News|Podcasts|February 11, 2026

ACT Brief: AI Scales Trial Design, ESG Becomes a Readiness Test, and Sites Push Back on Payment Practices

In today’s ACT Brief, we cover how AI is being deployed to optimize global trial design, why ESG performance is emerging as a core vendor qualification signal, and how sites are becoming more selective as payment practices come under scrutiny.

This is the Applied Clinical Trials Brief—your fast track to the latest insights shaping clinical operations and drug development.
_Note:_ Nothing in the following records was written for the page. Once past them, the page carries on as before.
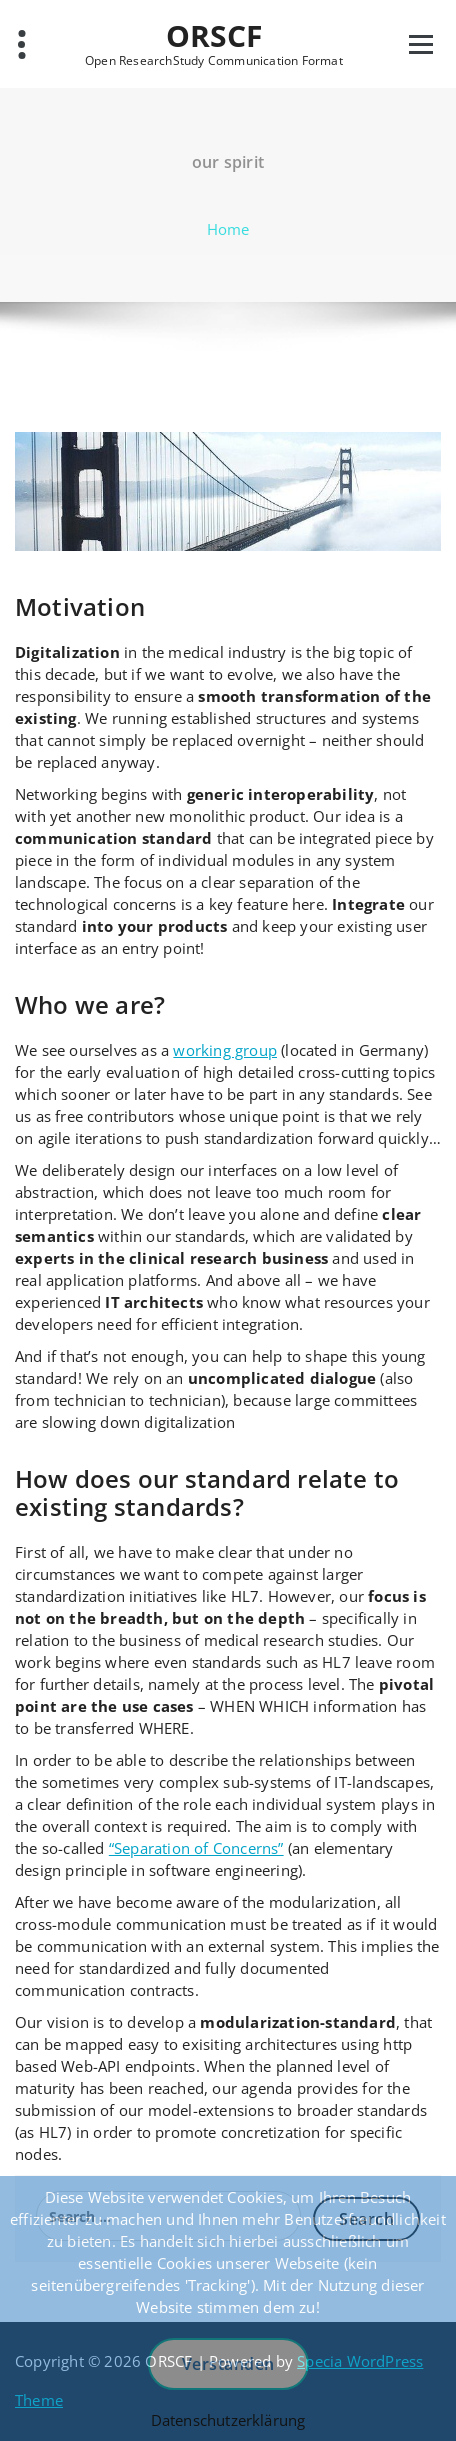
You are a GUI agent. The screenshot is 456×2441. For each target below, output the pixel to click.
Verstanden (228, 2364)
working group (225, 1050)
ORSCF (214, 36)
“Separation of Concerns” (196, 1848)
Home (228, 229)
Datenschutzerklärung (228, 2420)
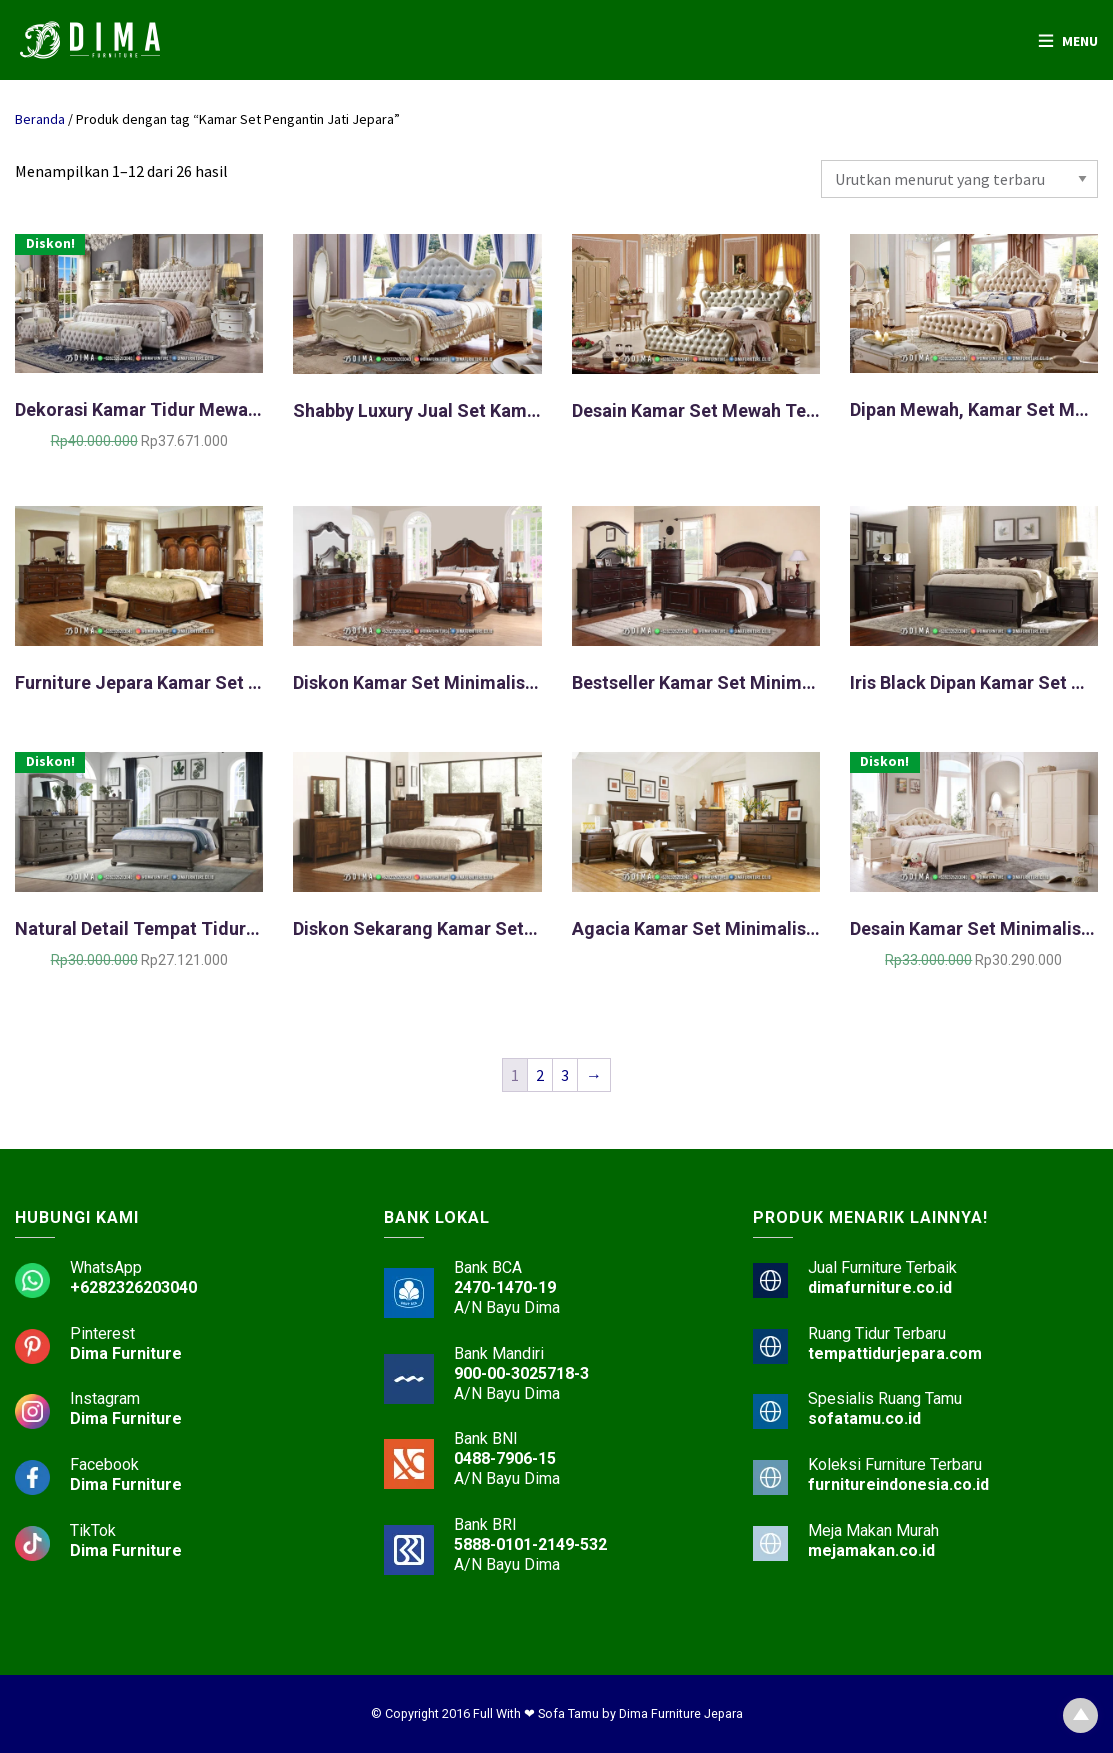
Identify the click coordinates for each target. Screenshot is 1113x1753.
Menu (1080, 41)
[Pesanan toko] (959, 179)
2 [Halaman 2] (540, 1075)
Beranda (40, 119)
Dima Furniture (126, 1353)
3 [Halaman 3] (565, 1075)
  • Bristol Myers Squibb has entered a strategic collaboration with Evinova to deploy the AI-native Study Designer platform across its global clinical development portfolio. The partnership centers on Evinova’s Cost Optimizer module, which uses agentic AI and USDM-aligned data flows to support insight-driven protocol decisions, identify productivity opportunities, and accelerate timelines. Both companies positioned the collaboration as a response to long-standing inefficiencies in trial design, with an emphasis on scalable and responsibly governed AI deployment.
  • In a video interview at the 2026 SCOPE Summit, Otis Johnson of Vantix Operations said expectations around environmental, social, and governance performance are shifting across the clinical trial vendor ecosystem. He explained that ESG is increasingly viewed by sponsors as a readiness and reliability indicator rather than a supplemental reporting exercise. Johnson noted growing supplier frustration with inconsistent ESG questionnaires, adding that integrating ESG assessments into existing vendor qualification and control systems may offer the most practical path forward.
  • Also at SCOPE, Holly Leslie of Ledger Run said site selectivity is gaining momentum, particularly among larger and more sophisticated research sites. She pointed to payment practices—including holdbacks, inconsistent remuneration, and unpaid AI-driven data queries—as growing decision factors for sites. Leslie warned that unless sponsors apply the same rigor to payment performance as they do to recruitment, sites will increasingly shift work toward sponsors offering transparency, consistency, and fair compensation.